Task to complete:
Put the records from the line holding "[PATCH 09/27] emacs: sanitize" through the line holding "[PATCH v2 03/23]", inclusive, into a Markdown table with columns Row and Record. Give each line its row number and leave out blank lines.

Dataset content:
-- begin --

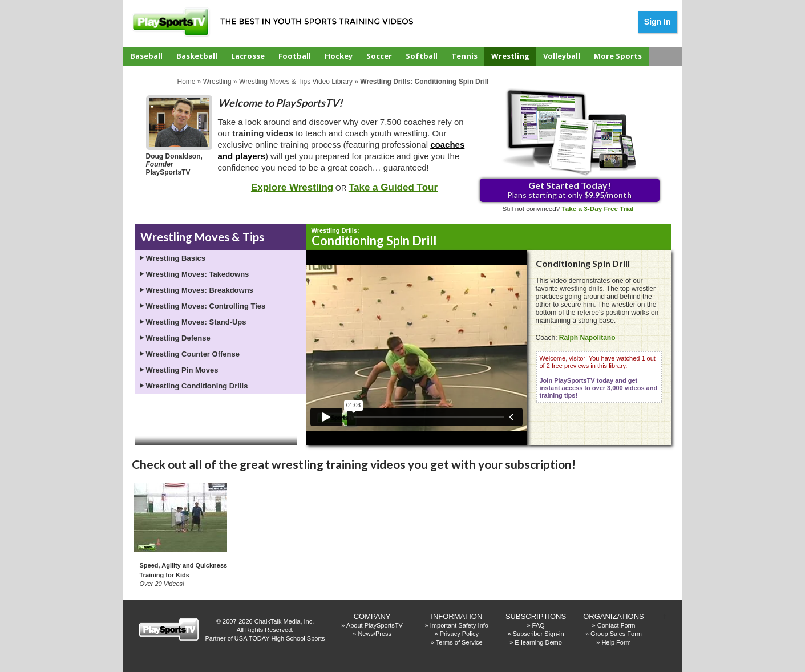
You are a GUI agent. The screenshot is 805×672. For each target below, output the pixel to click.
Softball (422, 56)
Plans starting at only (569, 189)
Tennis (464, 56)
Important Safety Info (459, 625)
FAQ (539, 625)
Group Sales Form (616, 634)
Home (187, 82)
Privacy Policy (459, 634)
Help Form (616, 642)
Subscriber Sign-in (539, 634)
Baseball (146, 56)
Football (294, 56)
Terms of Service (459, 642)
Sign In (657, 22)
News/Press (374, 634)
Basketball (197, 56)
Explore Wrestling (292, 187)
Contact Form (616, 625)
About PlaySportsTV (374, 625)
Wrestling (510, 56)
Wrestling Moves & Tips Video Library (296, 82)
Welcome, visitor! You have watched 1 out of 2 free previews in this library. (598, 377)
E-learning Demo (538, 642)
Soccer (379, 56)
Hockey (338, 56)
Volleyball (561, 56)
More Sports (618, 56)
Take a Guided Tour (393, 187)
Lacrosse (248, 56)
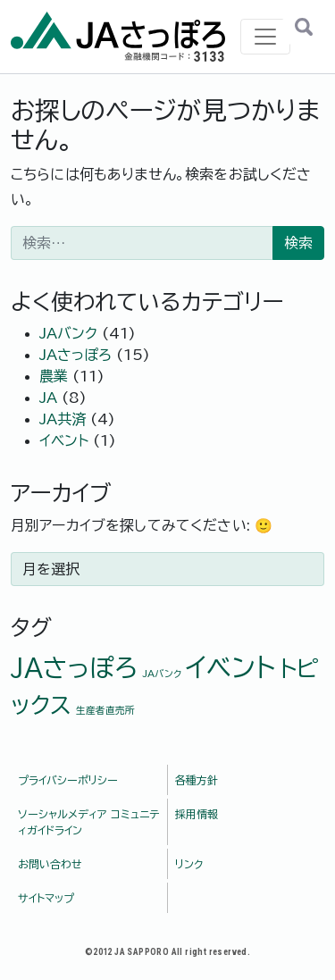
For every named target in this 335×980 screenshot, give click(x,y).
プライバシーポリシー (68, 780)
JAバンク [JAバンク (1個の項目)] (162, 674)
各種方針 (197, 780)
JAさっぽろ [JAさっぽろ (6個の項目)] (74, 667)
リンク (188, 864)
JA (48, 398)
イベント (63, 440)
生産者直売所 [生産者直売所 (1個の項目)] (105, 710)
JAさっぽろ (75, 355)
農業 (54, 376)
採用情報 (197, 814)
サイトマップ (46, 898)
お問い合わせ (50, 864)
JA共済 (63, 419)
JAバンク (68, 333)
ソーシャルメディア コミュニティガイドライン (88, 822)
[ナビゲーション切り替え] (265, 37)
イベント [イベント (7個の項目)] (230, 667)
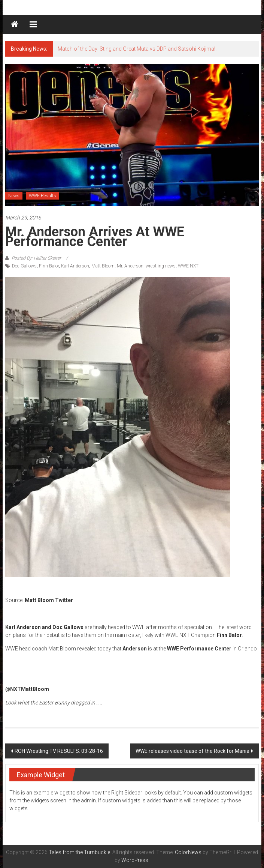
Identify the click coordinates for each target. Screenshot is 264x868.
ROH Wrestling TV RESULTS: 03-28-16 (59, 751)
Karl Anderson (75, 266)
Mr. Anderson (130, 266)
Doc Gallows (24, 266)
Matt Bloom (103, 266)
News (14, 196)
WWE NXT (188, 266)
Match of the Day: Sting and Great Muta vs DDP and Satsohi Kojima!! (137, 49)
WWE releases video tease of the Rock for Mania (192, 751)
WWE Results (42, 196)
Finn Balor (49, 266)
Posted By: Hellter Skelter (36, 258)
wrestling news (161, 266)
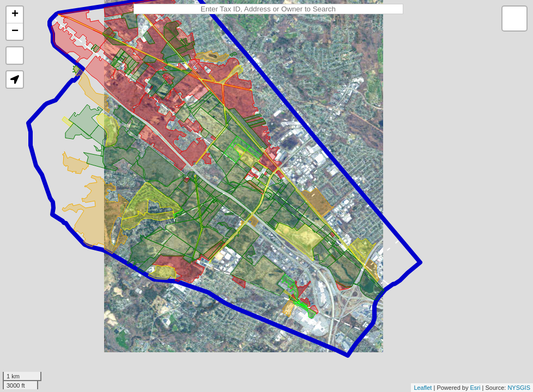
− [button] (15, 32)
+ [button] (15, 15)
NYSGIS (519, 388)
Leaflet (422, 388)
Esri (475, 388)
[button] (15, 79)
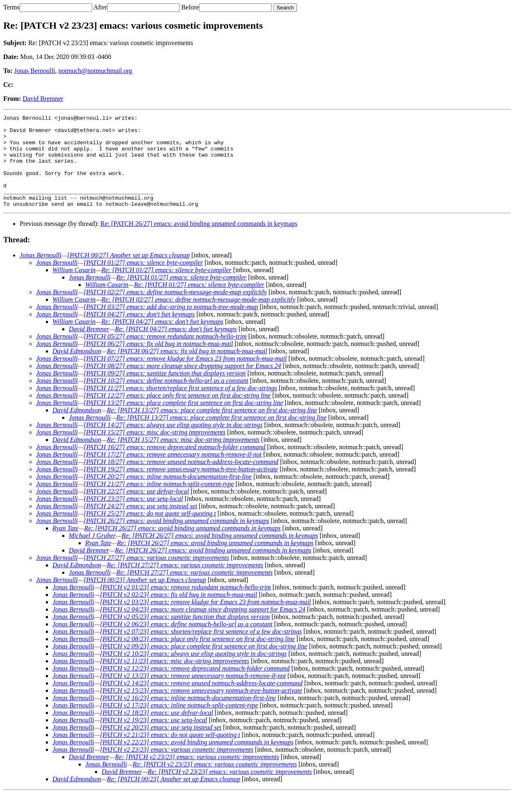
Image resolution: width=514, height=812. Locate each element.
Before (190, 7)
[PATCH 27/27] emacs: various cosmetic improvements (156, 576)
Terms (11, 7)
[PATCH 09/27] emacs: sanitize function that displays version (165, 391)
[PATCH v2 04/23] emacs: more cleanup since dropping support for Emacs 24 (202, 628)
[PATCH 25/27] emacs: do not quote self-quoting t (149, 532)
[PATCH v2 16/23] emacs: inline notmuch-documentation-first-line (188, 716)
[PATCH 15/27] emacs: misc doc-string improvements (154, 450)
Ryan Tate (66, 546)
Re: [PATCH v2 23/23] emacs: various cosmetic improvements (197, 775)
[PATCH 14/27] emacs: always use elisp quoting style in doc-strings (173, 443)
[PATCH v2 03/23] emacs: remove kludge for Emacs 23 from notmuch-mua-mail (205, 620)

-- end --
-- begin --

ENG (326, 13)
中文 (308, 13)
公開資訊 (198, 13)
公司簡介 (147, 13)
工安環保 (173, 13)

-- end --

The output:
| Row | Record |
|---|---|
| 1 | [PATCH 09/27] emacs: sanitize function that displays version (165, 391) |
| 2 | [PATCH v2 04/23] emacs: more cleanup since dropping support for Emacs 24 (202, 628) |
| 3 | [PATCH 25/27] emacs: do not quote self-quoting t (149, 532) |
| 4 | [PATCH v2 16/23] emacs: inline notmuch-documentation-first-line (188, 716) |
| 5 | [PATCH 15/27] emacs: misc doc-string improvements (154, 450) |
| 6 | Ryan Tate (66, 546) |
| 7 | Re: [PATCH v2 23/23] emacs: various cosmetic improvements (197, 775) |
| 8 | [PATCH 14/27] emacs: always use elisp quoting style in doc-strings (173, 443) |
| 9 | [PATCH v2 03/23] emacs: remove kludge for Emacs 23 from notmuch-mua-mail (205, 620) |